I’m more or less okay with the fact that the world being in the same world with us already but seriously, it’s the end of the second book and there’s still no proper explanation to why the world became this way other than some really vague explanation. The book would definitely grab my attention more if there’s more information to why the world became this way but my biggest con of the book is in how things always worked perfectly for Jorg despite how impossible the situation looked like.
Jorg saved himself all the time by conjuring these special superpowers and tools without any limitation, explanation and they’re always there for him at the right moment and the right place conveniently. I won’t bother you with the details but I’ll let you know that these superpowers and tools that he used is uber powerful and there’s no repercussion from using them.
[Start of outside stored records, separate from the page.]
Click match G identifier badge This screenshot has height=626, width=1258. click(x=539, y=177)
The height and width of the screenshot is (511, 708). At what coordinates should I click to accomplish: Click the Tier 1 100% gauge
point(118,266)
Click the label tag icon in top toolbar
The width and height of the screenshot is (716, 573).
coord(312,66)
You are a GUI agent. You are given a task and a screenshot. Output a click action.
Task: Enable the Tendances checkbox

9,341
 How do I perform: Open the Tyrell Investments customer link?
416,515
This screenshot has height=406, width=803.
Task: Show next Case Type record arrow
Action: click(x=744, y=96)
As of now I still have no idea if these ‘Gary Stu’ characteristic of him will be redeemed later on but like the first book, Jorg escaped all his problems way too EASY with his miraculous circumstances and if it does get redeemed, I won’t change my rating for this book as this is how I feel about this one. I can’t have the explanation to these miraculous superpower outbursts withhold until the last book. I kept on saying “Not again…..” every time he got out of these trouble with ease (which is every time, literally), Kira could write Jorg’s name in Death Note and with his maximum level of luck, Kira would probably misspelled his name or something.
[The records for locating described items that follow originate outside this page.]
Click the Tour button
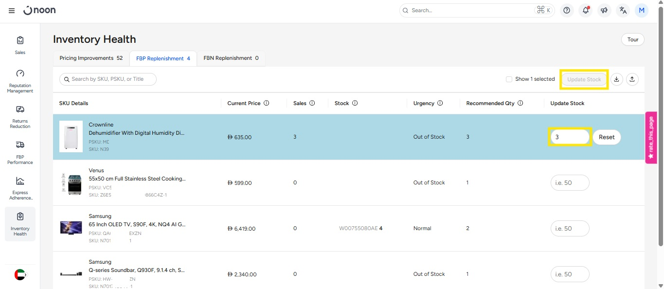Viewport: 664px width, 289px height. [x=632, y=39]
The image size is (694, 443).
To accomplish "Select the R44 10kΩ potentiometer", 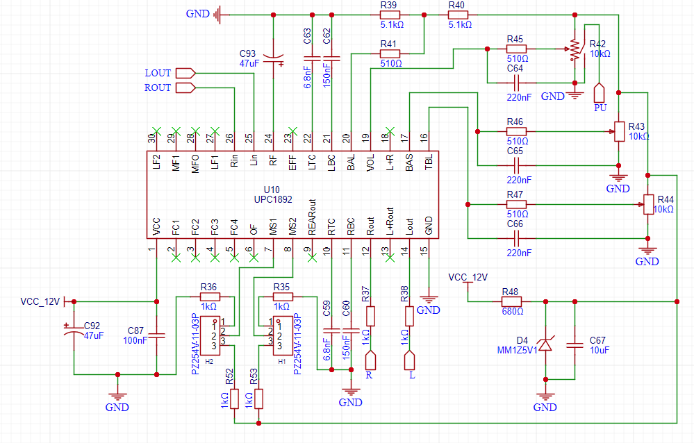I will click(x=648, y=204).
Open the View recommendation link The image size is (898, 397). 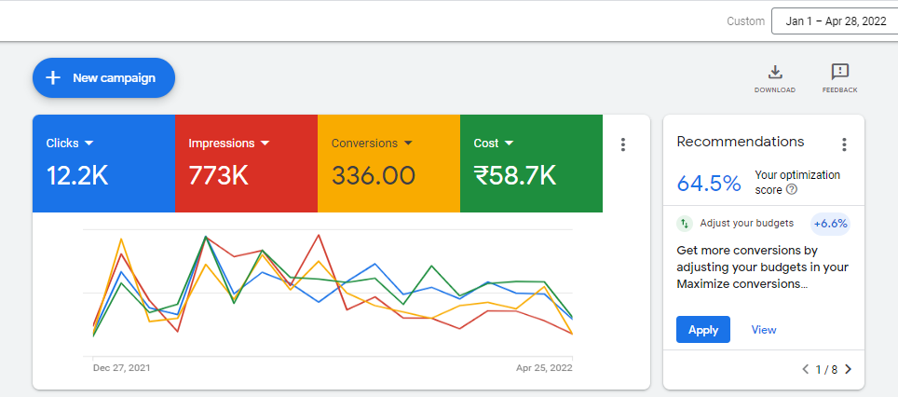pyautogui.click(x=764, y=329)
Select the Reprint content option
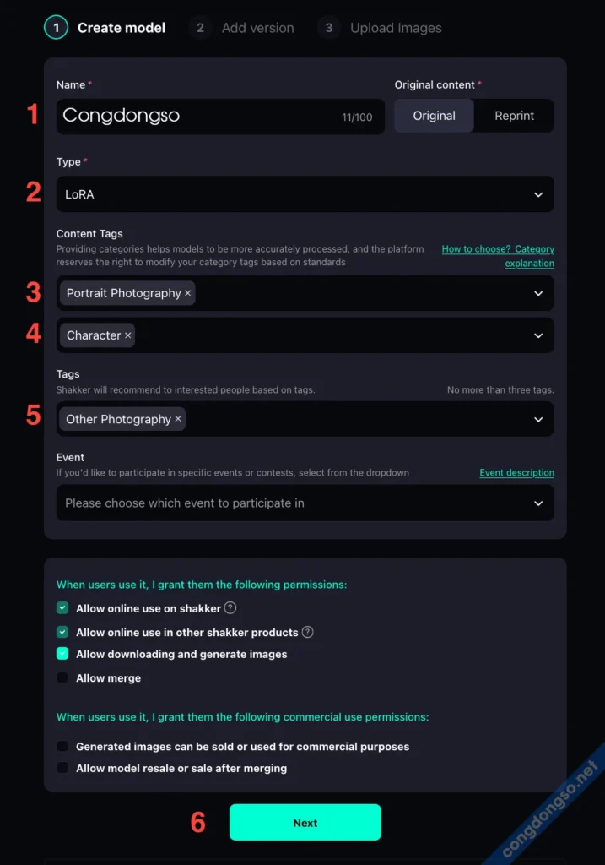Screen dimensions: 605x865 [514, 116]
I won’t assume to know Mark’s decision behind this plot device and whether it’s his intention to make Jorg immensely lucky or not, whatever his intention was, there’s nothing wrong with it objectively and I know Jorg will survive the ordeals, otherwise, you know… the story will end already and there won’t be a book 3 but still, I always prefer the story I read to have the main characters to actually struggle to win rather than have everything handed to him on a silver platter.
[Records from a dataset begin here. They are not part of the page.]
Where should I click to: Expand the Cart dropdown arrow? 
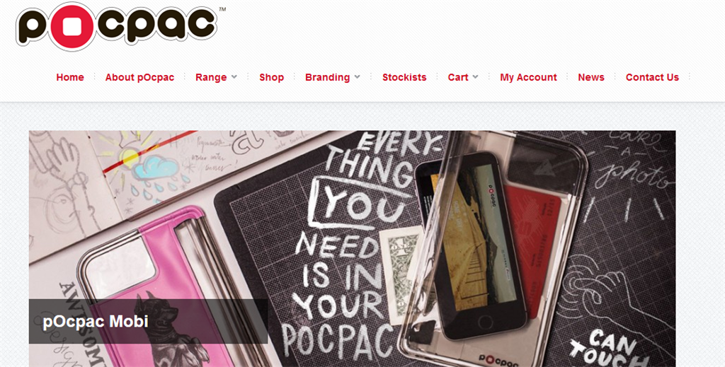(475, 77)
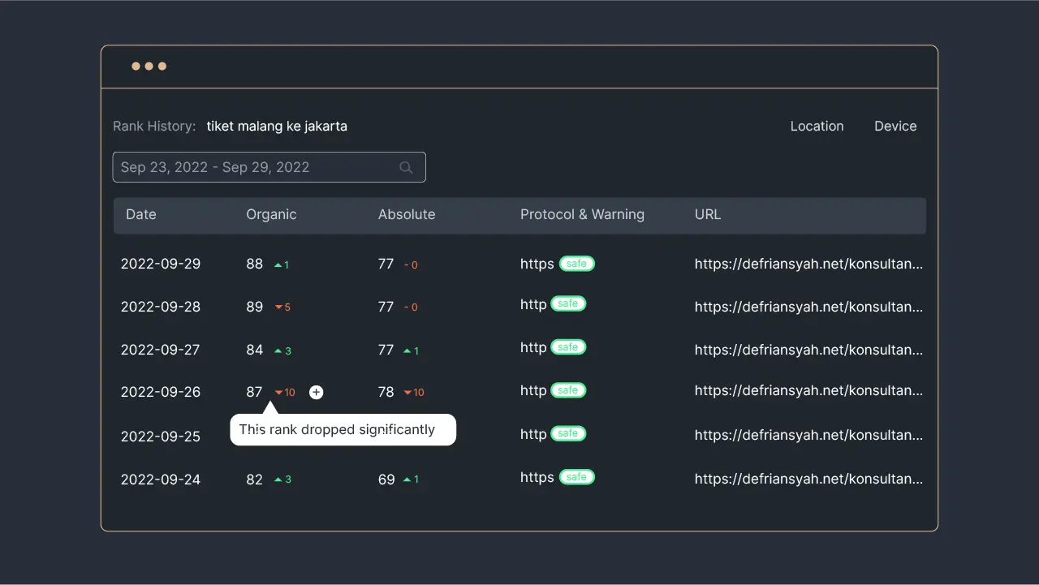
Task: Sort by the Date column header
Action: pyautogui.click(x=141, y=215)
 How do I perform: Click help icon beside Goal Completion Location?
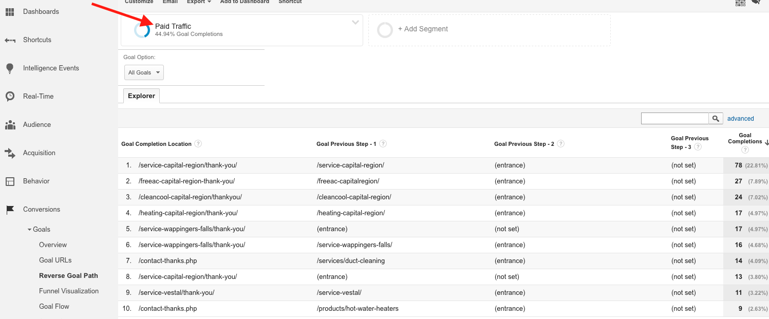point(198,144)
In terms of prose, Mark’s prose is beautiful, philosophical and crafted meticulously as usual but at the same time it could be quite tedious to read when there’s way too much unnecessary explanation. Sometimes, it felt like reading a philosophical essay during Jorg’s endless inner monologue. However, there’s no denying the fact that there are a lot of high quality philosophical prose such as:
“There is no sound more annoying than the chatter of a child, and none more sad than the silence they leave when they are gone.”
There’s still tons of this high quality prose in the book, I’ll let you find out for yourself.
King of Thorns for me was slightly weaker compared to Prince of Thorns and it may be one of the most overrated books I ever read. Some elements work better, some are worse. It’s definitely not an easy book to read, Mark’s prose combined with the unconventional storytelling and plot will require only the highest of your attention to read. This book is all about Jorg Jorg Jorg Jorg Jorg, if you love and became a fanboy/girl of him since book 1, the high chance is that you’ll love the hell out of this book. In fact, the majority of readers and my friends love this book so this is definitely an unpopular opinion. Sadly, my affection for Jorg isn’t enough to make me overlook the other problems I experienced with it. I do however will continue with this trilogy and hopefully enjoy the last book.